Methods: The HHT is genetically heterogeneous involving two loci HHT-1 (Chromosome 9q-34,1), and HHT-2 (chromosome 12q11-q14), the loci have been identified as endoglin (ENG) CD105, and activin receptor like kinase-1 (ALK-1) serine/threonine kinase receptor type1 of TGF-beta superfamily. We have studied a 52 years old patient presented with a story of recurrent bleeding and acute anaemia secondary to upper bleeding; the endoscopic study disclosed duodeno-jejunal angiodysplasia multifocale with mucous angectasia spider-like 1–2 mm, macular or papular spots, tortuous vessels. This patient also had frequent epistaxis treated with sequential photocoagulation with argon laser, and bleeding manifestations involving skin (red spots), bleeding episodes were predominantly spontaneous and less often trauma induced, bleeding trigger were absent, and also pulmonary and hepatic fistula were not found.

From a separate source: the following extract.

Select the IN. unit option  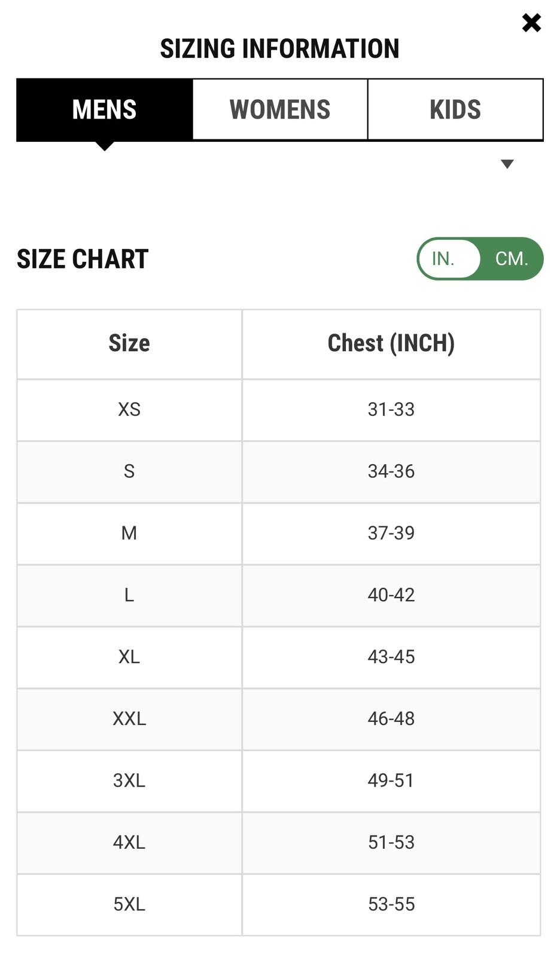click(443, 259)
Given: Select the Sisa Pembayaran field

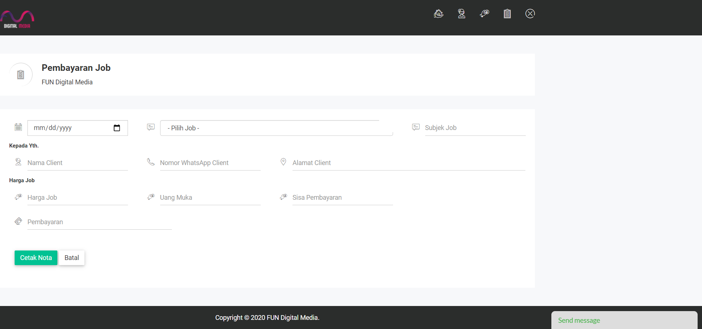Looking at the screenshot, I should pyautogui.click(x=342, y=198).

Results: All recurrent bleeding events responded to initial standard treatment strategies: blood transfusion with fresh frozen plasma, PRBC (packed red blood cells), drug therapy including A-PCCS (activated prothrombin complex concentrates), tranexamic acid until 6g/die, danazol, combined estrogen/progesterone therapy, octreotide (50 mcg iv followed by an infusion of 30 mcg/h for 5 days), anemia requiring oral iron supplement. Recently severe clinical symptoms and a strong hematemesis combined with an hemodynamic instability required an urgent EGS followed by enoscopic therapy with thermal probes together with high dose rFVII (220 mcg/kg), obtaining immediate benefit; no bleeding recurrence was detected after six months.

Conclusions: This therapeutical approach may require some more studies, but it can be a great choice for controlling refractory rebleeding in selected patients.